══ Entries supplied ══
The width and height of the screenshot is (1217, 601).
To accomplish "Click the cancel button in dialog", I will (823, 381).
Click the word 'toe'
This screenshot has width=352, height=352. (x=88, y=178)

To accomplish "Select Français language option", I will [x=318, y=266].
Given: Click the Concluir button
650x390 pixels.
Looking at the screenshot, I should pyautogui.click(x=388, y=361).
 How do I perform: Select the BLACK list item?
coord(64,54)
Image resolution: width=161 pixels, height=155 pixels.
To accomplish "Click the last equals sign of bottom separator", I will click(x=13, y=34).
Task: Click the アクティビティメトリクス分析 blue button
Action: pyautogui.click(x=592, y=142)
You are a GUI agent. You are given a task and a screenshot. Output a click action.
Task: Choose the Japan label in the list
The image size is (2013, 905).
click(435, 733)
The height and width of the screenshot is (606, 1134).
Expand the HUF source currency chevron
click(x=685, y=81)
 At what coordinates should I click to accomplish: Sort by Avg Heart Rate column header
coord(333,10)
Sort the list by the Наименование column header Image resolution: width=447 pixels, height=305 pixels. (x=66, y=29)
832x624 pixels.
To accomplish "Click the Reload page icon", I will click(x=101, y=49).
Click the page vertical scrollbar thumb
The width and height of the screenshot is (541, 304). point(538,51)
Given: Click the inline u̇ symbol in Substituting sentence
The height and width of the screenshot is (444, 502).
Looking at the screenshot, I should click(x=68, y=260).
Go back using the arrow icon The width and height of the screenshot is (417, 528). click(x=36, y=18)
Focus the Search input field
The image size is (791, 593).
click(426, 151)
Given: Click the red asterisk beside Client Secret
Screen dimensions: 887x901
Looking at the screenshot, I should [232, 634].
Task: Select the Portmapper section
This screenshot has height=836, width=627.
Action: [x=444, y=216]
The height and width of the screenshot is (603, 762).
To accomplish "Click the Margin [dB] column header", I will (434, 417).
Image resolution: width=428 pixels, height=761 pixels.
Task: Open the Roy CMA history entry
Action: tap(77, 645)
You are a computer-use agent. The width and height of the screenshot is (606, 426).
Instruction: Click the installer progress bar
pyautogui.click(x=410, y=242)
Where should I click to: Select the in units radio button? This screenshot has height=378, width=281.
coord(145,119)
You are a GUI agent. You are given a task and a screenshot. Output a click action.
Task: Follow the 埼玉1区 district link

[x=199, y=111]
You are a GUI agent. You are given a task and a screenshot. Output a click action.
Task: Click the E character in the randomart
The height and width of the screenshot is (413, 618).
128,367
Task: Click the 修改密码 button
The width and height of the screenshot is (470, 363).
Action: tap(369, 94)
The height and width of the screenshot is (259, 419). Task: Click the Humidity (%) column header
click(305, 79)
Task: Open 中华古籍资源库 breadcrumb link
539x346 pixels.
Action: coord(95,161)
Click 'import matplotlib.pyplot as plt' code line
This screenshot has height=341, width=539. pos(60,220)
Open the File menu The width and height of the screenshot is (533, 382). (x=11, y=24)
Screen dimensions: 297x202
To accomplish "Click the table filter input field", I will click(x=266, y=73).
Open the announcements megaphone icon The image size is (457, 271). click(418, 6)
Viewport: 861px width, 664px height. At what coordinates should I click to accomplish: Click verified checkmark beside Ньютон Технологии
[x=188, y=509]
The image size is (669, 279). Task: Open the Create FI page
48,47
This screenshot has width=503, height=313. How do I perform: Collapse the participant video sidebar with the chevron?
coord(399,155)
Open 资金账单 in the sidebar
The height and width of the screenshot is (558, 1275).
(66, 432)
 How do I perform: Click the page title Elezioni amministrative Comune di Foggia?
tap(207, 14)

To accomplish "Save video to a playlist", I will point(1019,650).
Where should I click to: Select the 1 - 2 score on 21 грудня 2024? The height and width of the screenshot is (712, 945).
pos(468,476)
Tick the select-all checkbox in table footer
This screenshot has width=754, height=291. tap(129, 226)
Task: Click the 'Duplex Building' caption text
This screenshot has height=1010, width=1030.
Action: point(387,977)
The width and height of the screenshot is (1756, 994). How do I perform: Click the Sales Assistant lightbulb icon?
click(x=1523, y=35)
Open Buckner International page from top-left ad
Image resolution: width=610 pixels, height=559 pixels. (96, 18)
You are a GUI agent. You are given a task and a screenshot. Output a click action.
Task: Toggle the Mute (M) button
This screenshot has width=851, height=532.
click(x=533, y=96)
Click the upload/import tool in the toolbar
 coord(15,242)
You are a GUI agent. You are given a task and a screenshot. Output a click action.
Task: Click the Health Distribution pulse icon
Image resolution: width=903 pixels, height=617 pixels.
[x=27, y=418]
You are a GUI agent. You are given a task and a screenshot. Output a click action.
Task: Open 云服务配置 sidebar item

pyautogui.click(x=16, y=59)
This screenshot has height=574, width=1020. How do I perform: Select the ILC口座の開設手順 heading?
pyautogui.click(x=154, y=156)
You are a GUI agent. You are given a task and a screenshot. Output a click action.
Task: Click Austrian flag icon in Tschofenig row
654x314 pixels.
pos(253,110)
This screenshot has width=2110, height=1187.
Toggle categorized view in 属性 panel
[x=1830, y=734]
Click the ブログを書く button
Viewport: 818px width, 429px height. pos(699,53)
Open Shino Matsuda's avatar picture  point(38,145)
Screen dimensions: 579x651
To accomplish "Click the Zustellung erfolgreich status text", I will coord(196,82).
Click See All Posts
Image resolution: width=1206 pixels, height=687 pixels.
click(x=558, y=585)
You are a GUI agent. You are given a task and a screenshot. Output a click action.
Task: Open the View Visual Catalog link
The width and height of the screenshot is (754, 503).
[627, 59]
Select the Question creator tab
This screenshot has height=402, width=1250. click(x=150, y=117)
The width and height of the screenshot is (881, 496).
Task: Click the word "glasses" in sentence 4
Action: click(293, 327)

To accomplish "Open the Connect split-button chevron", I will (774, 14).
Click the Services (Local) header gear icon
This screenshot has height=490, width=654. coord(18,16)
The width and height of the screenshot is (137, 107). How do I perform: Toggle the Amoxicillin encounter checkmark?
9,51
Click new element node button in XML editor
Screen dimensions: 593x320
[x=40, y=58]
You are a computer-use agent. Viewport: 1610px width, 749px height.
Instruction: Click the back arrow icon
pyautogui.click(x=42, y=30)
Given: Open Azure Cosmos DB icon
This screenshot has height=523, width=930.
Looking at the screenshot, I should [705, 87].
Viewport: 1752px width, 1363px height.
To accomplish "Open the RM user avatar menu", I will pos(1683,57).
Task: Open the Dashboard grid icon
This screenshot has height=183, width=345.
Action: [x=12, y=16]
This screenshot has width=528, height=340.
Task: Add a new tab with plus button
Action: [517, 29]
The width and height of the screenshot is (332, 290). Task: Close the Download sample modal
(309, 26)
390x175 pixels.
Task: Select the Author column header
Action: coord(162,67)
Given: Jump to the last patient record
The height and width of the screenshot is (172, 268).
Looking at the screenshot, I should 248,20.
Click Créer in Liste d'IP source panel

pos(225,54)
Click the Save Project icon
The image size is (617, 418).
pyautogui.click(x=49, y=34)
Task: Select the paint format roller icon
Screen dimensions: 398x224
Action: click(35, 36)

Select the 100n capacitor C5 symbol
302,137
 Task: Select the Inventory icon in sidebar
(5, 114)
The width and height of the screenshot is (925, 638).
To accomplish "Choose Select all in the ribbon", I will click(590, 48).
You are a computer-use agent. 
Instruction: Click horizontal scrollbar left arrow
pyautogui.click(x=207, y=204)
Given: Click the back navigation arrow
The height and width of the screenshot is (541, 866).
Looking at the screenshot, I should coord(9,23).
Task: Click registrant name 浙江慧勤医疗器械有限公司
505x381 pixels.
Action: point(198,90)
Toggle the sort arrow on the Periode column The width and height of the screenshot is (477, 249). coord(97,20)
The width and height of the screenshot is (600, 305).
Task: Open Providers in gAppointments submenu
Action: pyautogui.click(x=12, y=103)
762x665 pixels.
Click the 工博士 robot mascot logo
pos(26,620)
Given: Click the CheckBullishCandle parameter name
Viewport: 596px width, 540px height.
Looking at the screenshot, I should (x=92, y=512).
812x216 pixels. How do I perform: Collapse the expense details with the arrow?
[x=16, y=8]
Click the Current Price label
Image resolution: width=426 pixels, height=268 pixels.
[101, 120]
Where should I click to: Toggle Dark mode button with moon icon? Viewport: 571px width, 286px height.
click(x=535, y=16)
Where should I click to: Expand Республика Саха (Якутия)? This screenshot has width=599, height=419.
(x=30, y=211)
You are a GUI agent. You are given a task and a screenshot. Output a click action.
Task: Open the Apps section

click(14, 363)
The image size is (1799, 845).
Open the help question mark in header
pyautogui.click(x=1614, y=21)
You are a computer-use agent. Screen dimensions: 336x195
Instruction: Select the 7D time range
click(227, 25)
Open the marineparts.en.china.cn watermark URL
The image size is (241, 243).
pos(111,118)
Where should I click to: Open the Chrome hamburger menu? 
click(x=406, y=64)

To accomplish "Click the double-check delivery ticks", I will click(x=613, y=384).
═══
__What the task requires__. Print the lines from the very first one through the line containing "This screenshot has width=352, height=352.", inclusive, reproducing each one precisely.

__Answer to the task__.
The width and height of the screenshot is (1217, 601).
To accomplish "Click the cancel button in dialog", I will (823, 381).
Click the word 'toe'
This screenshot has width=352, height=352. (x=88, y=178)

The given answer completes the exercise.